I don’t remember the exact time of my life that I realized I was growing up faster than I wanted to grow. It seems like yesterday that Elementary school was in my rearview mirror and Junior High was here... then it was gone. As a child, I felt I had all the time in my life just having fun playing games and watching Kitterick or Gilligan’s Island after school. I didn’t have a care in the world except looking forward to the next Christmas. However, along the way I went from living the simple life of a young child that had the world and the woods behind the house at his fingertips to longing for the time that I get my driver’s license. I started this odyssey of future-seeking when I was about twelve and kept looking forward in multi-year increments. I couldn’t wait until I was sixteen and could travel faster than my bike when I finally got a car. I couldn’t wait until I was eighteen so I could vote. Coincidentally, the legal drinking age at that time was that age as well! Immediately I looked toward twenty-one and I could call myself a man. I couldn’t wait to get married and have kids and climb the ladder of success. Suddenly, I realized that my kids had kids and a number of my older relatives were passing away at an alarming rate. I came face to face with the fact that I am now the patriarch of the family.

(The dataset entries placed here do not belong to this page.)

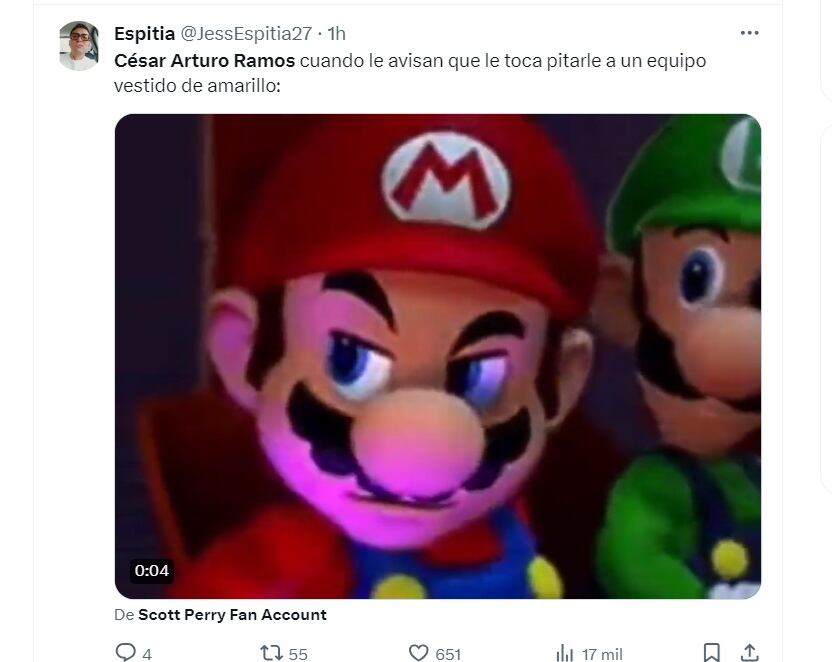This screenshot has width=832, height=662.
Task: Open the Espitia display name link
Action: tap(145, 35)
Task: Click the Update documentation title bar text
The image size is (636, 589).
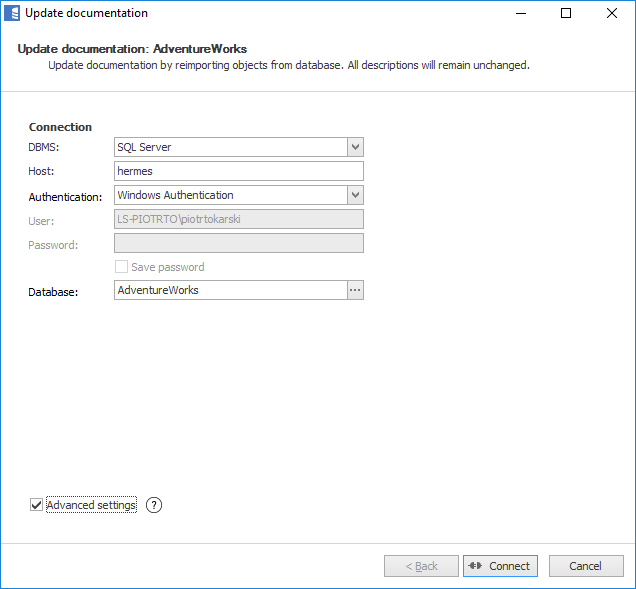Action: [86, 13]
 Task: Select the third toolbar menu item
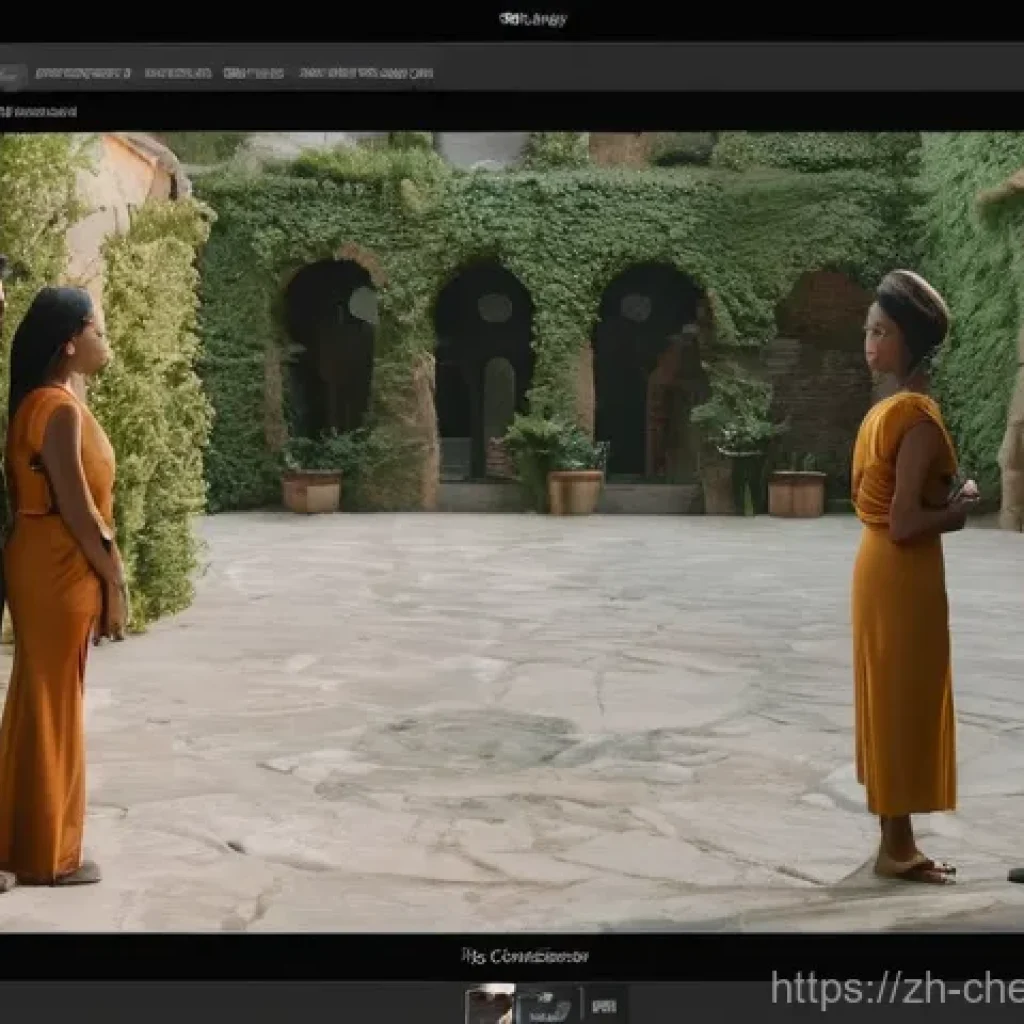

I was always amazed at how the world seemed to be speeding past me with all this technology and culture shifts. I felt that I’ve just been watching the world pass me by. Now I wondered if maybe, just maybe, that I have been living too fast for the world around me. I ceased to enjoy the beauty and the blessings that God had surrounded me with. Instead of living for the moment I lived for the next joy in my life. Being in such a hurry to get from here to there and from there to over yonder, I missed God’s goodness and gifts that He provided daily. Slow down and smell the roses in your life. Those roses are your family, friends and the one that brung ya to the dance… God. Ecclesiastes 3:11-“Yet God has made everything beautiful for its own time. He has planted eternity in the human heart, but even so, people cannot see the whole scope of God’s work from beginning to end.”